# WORK ORDER:
Where "agent" appears in a line of the entries below, that line should be copied.

# SUPPLIED ENTRIES:
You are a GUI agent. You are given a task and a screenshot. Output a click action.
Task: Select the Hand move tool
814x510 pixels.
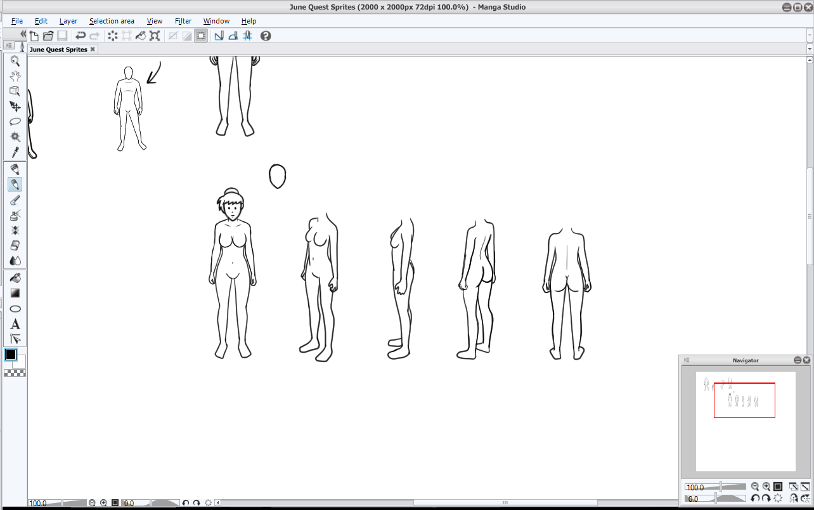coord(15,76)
* * *
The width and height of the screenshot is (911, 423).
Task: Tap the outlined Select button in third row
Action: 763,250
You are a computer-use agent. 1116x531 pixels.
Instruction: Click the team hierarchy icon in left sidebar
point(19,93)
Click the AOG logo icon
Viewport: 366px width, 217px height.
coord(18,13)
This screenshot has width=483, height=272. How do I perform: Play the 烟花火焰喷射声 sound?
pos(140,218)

# SOLUTION TO THIS TASK:
You are a GUI agent. You are given a task and a screenshot. Output a click action.
You are a computer-use agent. 1116x531 pixels.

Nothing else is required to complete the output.